The revived theatre aimed to screen films not shown at Canada's dominant cinema chains like Cineplex, Imagine or Landmark. Playhouse began screening a mix of recent Oscar-nominees such as A Fantastic Woman (2017) and Phantom Thread (2017), arthouse hits like Eraserhead (1977) and restorations of films like Emeric Pressburger and Michael Powell's classic A Matter of Life and Death (1946).
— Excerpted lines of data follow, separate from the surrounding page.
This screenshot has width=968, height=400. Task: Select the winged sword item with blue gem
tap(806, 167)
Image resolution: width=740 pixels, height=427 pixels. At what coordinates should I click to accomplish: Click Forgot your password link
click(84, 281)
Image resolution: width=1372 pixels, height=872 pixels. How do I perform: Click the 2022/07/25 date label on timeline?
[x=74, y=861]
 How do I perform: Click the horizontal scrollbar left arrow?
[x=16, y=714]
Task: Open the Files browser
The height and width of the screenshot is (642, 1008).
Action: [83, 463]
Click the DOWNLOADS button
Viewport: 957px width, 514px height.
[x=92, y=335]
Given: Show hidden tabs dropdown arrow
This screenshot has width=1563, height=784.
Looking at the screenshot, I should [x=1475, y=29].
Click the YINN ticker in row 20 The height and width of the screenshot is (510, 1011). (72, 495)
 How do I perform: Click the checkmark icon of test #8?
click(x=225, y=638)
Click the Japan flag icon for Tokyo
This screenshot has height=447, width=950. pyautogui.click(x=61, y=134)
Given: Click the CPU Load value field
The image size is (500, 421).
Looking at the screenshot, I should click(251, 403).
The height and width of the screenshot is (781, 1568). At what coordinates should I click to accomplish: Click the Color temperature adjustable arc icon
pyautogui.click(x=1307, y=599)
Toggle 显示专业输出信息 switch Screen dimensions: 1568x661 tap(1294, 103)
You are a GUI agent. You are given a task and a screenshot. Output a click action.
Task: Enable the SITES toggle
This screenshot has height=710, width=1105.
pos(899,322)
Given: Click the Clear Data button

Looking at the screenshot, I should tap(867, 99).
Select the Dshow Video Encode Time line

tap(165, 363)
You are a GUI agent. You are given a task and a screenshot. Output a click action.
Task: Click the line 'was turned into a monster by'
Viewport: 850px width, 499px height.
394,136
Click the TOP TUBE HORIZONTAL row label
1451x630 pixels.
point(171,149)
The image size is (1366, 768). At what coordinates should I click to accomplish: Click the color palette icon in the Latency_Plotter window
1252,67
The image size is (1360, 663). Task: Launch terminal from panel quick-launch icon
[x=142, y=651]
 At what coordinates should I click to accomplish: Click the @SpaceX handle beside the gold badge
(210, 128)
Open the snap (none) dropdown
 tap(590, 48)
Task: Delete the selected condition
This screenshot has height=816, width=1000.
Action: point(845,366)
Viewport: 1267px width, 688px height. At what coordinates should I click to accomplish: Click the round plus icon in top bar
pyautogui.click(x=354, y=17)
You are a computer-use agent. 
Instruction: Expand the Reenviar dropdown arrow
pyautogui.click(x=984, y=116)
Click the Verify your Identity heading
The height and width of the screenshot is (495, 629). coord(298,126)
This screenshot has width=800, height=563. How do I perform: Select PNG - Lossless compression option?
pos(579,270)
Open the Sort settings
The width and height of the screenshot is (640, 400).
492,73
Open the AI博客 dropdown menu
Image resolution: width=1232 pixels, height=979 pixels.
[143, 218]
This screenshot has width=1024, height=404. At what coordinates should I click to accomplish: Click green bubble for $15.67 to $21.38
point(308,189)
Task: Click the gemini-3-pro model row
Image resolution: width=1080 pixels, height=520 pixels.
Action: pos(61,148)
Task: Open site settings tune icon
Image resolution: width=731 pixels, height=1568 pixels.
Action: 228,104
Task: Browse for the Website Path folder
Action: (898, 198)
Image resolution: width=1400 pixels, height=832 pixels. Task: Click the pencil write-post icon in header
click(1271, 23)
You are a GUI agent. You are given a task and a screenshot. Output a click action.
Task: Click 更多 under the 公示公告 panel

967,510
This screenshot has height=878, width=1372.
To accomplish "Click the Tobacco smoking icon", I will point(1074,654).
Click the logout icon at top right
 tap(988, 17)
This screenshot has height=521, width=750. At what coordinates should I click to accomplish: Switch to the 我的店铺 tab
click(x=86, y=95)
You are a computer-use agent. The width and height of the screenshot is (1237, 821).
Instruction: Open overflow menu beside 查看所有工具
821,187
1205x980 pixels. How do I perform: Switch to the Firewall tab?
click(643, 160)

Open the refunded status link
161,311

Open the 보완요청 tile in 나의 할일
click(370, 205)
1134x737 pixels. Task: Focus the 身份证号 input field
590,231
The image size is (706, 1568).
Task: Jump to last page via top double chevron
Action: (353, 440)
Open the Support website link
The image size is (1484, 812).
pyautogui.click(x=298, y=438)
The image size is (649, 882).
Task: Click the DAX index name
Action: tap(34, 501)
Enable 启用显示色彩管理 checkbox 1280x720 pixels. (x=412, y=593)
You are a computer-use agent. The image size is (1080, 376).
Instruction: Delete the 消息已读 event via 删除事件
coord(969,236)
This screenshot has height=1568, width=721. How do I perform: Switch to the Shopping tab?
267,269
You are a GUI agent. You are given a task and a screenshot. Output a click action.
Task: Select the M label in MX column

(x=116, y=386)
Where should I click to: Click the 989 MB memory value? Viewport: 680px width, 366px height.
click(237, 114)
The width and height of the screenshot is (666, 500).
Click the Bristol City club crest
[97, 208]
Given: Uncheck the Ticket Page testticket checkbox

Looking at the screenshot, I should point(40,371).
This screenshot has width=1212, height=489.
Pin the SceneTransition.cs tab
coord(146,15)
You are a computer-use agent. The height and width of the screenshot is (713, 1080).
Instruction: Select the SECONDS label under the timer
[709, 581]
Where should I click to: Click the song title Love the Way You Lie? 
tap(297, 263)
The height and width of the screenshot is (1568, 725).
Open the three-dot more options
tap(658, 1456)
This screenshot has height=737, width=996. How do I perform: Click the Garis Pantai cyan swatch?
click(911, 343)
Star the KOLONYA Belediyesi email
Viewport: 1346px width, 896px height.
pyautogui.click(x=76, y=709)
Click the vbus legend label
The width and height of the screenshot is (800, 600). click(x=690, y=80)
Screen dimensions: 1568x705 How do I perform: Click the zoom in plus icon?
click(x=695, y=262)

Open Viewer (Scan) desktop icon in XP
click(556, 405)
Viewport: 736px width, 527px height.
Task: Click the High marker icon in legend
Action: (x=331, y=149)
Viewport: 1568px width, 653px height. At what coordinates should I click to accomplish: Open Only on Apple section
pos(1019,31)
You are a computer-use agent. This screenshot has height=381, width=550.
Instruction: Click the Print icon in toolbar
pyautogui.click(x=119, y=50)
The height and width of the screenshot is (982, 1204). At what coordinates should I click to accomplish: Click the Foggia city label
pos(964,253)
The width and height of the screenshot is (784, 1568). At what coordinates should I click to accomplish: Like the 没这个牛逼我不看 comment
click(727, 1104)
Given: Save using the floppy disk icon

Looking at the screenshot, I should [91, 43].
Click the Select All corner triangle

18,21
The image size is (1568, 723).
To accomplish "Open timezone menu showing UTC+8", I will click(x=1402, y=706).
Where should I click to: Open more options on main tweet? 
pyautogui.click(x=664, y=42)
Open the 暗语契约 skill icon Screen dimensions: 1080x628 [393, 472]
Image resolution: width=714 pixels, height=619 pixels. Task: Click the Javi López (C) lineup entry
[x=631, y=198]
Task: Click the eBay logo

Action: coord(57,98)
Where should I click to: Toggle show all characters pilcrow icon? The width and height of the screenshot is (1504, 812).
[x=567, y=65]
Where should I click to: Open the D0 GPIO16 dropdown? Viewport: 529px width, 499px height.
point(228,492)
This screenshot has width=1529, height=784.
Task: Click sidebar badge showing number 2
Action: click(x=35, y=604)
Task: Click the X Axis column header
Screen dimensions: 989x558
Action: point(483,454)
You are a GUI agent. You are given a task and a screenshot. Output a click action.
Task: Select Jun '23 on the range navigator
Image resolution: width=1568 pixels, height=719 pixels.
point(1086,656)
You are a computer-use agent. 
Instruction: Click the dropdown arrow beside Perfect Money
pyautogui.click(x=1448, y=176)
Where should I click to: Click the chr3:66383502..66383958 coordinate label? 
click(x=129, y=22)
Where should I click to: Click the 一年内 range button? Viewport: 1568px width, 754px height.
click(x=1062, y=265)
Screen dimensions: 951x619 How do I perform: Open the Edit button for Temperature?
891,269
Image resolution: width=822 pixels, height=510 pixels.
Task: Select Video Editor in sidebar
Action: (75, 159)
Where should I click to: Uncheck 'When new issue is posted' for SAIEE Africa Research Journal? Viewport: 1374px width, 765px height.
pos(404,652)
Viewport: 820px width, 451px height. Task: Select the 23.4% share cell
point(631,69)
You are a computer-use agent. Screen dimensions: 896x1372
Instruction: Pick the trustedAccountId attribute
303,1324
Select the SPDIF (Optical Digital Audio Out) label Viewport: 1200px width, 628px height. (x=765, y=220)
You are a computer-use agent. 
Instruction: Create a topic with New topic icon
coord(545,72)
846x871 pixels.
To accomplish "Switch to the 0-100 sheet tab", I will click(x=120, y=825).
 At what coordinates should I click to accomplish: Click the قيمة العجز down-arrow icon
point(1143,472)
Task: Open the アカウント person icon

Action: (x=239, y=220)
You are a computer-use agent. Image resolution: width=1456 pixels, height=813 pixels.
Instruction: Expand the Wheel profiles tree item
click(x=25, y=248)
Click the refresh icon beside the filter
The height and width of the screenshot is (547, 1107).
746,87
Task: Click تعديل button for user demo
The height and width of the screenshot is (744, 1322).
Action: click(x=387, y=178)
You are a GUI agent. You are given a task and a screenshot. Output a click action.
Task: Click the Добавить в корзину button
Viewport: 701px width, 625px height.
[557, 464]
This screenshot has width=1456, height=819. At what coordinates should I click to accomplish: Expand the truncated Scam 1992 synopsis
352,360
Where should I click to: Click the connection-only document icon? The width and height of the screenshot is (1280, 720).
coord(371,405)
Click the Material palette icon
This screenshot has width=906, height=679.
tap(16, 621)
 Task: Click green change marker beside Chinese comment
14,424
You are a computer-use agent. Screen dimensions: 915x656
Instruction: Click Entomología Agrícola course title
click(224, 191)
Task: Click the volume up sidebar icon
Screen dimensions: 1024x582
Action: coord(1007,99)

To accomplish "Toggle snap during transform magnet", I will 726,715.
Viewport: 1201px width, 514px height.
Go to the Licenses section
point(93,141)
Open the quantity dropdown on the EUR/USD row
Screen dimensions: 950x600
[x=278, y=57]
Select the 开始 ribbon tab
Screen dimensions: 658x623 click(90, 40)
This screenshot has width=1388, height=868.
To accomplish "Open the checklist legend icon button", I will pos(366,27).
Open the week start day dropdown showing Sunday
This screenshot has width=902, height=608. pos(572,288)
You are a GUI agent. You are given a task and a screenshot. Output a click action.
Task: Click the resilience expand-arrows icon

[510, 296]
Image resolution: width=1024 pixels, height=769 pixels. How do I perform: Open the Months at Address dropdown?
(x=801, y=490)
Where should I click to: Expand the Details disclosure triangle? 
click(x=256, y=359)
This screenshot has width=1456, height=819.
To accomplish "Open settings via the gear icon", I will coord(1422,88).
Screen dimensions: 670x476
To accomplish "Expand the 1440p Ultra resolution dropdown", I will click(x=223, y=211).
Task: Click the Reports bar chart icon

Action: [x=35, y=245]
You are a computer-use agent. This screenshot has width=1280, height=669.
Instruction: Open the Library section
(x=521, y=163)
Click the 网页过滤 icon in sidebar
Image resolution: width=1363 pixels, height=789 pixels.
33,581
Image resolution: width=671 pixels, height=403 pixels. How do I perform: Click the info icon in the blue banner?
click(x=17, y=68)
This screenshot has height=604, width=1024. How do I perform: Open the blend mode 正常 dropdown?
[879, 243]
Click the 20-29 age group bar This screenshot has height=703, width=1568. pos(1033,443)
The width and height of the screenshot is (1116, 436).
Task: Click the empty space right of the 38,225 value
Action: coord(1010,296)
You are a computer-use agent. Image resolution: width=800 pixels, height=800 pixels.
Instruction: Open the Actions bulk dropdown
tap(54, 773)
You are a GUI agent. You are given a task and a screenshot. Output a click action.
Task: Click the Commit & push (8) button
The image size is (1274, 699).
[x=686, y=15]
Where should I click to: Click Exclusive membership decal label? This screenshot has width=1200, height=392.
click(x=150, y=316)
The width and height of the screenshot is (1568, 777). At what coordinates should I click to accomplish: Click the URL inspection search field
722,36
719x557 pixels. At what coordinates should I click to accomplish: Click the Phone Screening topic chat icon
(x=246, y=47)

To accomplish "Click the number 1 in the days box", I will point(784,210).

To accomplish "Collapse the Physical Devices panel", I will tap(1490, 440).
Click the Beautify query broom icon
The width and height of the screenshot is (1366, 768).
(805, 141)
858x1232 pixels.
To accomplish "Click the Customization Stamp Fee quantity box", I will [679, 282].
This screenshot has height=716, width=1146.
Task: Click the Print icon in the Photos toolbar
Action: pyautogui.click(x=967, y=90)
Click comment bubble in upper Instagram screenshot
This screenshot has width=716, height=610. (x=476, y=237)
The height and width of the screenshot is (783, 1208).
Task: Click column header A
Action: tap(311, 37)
In its first year of business, the new Playhouse sold 5,000 memberships and attracted 50,000 patrons, which sustained the business through the shutdowns in 2020 due to the COVID-19 pandemic. The theatre shut down March 17, 2020 due to the provincial lockdown and re-opened with social distancing and mask mandates for its patrons in July 2020. The Playhouse faced further closures due to lockdowns from November 2020 to July 2021 and a 3-week lockdown in January 2022, but re-opened permanately in February 2022.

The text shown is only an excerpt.